Abstract

Many distal airway foreign bodies present as obstructive atelectasis and may be removed using instruments passed through rigid bronchoscopes. Deeply impacted distal foreign bodies remain problematic and sometimes require thoracotomy. The purpose of this paper is to discuss alternate approaches to avoid open surgical removal. A clinical algorithm is outlined. A young child presented to the hospital with an episode of coughing and oxygen desaturation. A chest radiograph demonstrated a radiopaque foreign body in the right upper lobe with distal atelectasis. The foreign body could not be found using rigid bronchoscopy so a flexible bronchoscope (3.5 mm) was used to identify the distal primary tooth that was lodged in the inflamed tertiary segment of the bronchus. The tooth could not be removed using instruments passed through the sideport of the bronchoscope including balloon catheters, ureteral baskets, and biopsy forceps.
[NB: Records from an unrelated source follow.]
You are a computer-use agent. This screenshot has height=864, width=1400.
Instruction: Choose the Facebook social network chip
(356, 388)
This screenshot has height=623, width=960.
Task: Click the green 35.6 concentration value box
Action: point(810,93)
The catheters were too compliant to reach the upper lobe and the forceps could not engage the tooth. A decision was made to treat the child with steroids and attempt removal 48 h later. The inflammation had resolved and the tooth had shifted positions to a more accessible left lower lobe tertiary segment. Using fluoroscopy with guide wires through the endotracheal tube, the tooth was removed. Tools used by different services are available as well to retrieve foreign bodies and may obviate the need for thoracotomy. Steroids decreased swelling allowing better access to the foreign body.